### Task details
Repeat only the lines below that run from the line with "This screenshot has width=871, height=884." to the line with "the front figure's", ends included; skip every picture.

### Task input
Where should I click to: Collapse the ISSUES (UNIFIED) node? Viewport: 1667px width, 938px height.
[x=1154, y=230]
==
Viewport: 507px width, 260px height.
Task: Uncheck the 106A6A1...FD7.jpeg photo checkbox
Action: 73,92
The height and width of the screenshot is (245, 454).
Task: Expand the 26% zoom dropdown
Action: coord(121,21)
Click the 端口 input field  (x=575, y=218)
...
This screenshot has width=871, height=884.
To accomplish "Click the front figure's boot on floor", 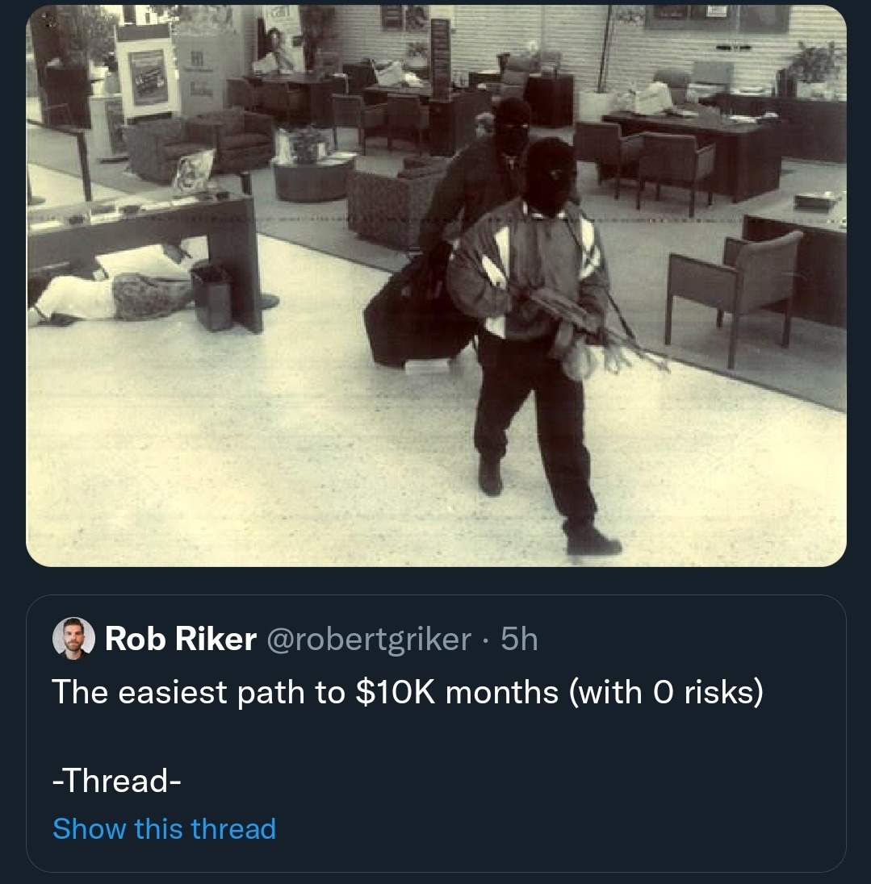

### Solution to the exercise
This screenshot has width=871, height=884.
To accomplish "Click the front figure's boot on floor", 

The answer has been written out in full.